● EXERCISE INSTRUCTIONS
Everything in the listing below needs restating exactly, apart from the pictures.

BEGIN SOURCE INFORMATION

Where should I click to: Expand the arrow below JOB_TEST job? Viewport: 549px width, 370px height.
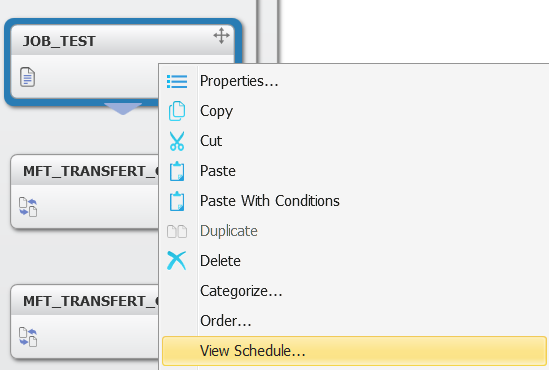(x=123, y=109)
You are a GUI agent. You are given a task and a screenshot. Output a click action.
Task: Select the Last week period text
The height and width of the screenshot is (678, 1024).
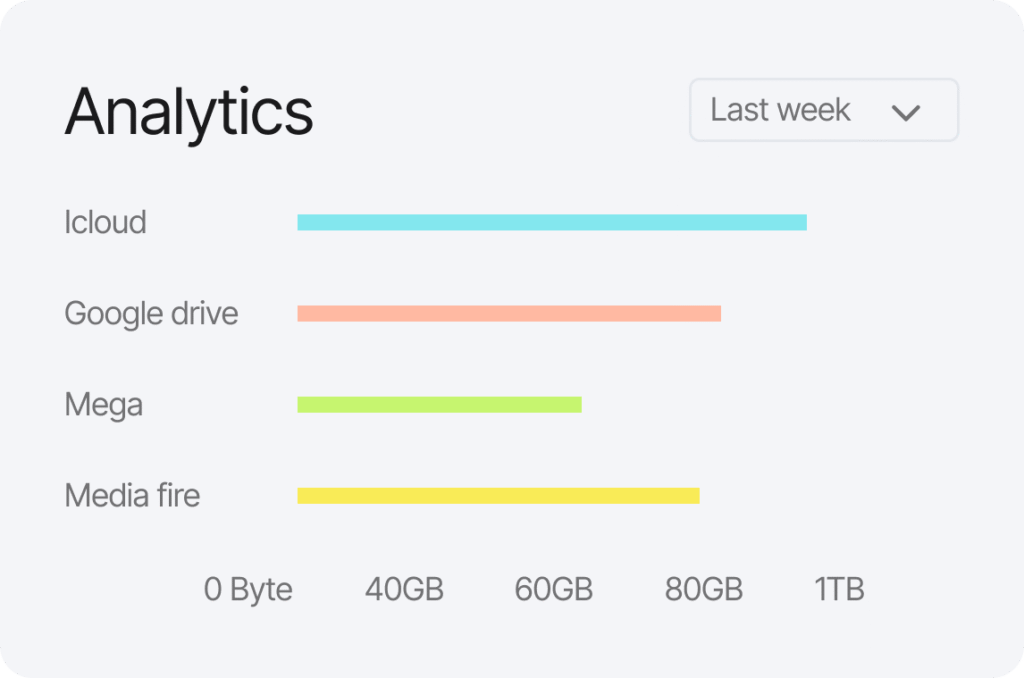coord(780,110)
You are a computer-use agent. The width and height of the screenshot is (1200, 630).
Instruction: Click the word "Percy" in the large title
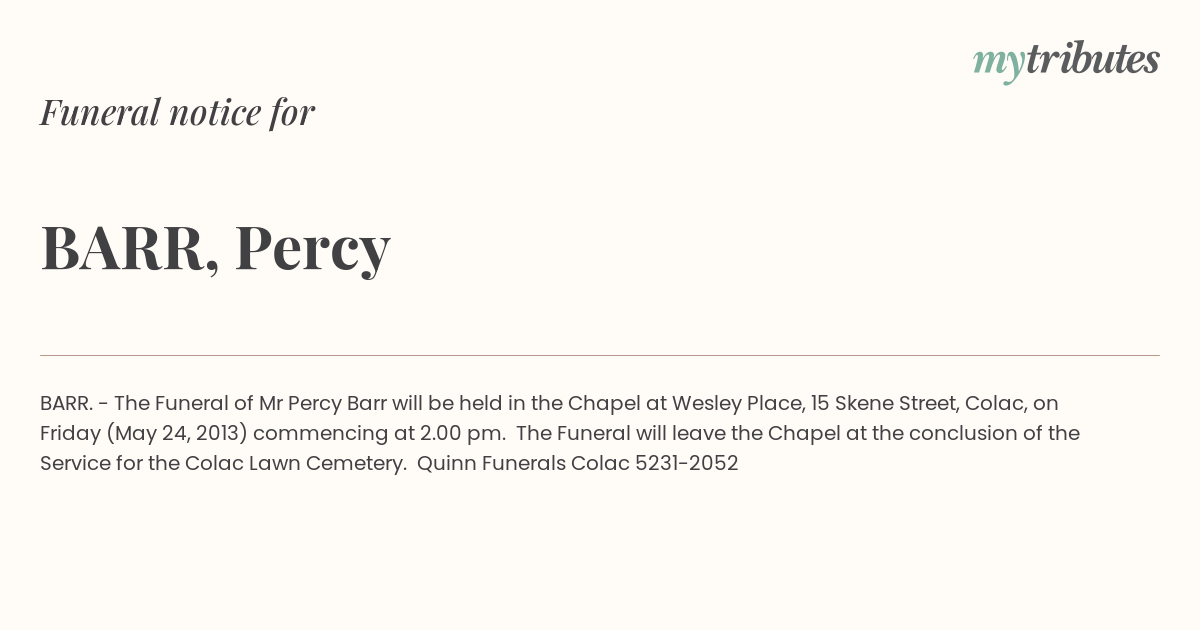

END SOURCE INFORMATION

● ANSWER TO THIS PROBLEM
Where should I click to: Expand the arrow below JOB_TEST job? Viewport: 549px width, 370px height.
(x=123, y=109)
You are a GUI agent. You are given a task and a screenshot. Output a click action.
Task: Select the Last week period text
The height and width of the screenshot is (678, 1024).
coord(780,110)
You are a computer-use agent. The width and height of the screenshot is (1200, 630).
Instruction: Click the word "Percy" in the large title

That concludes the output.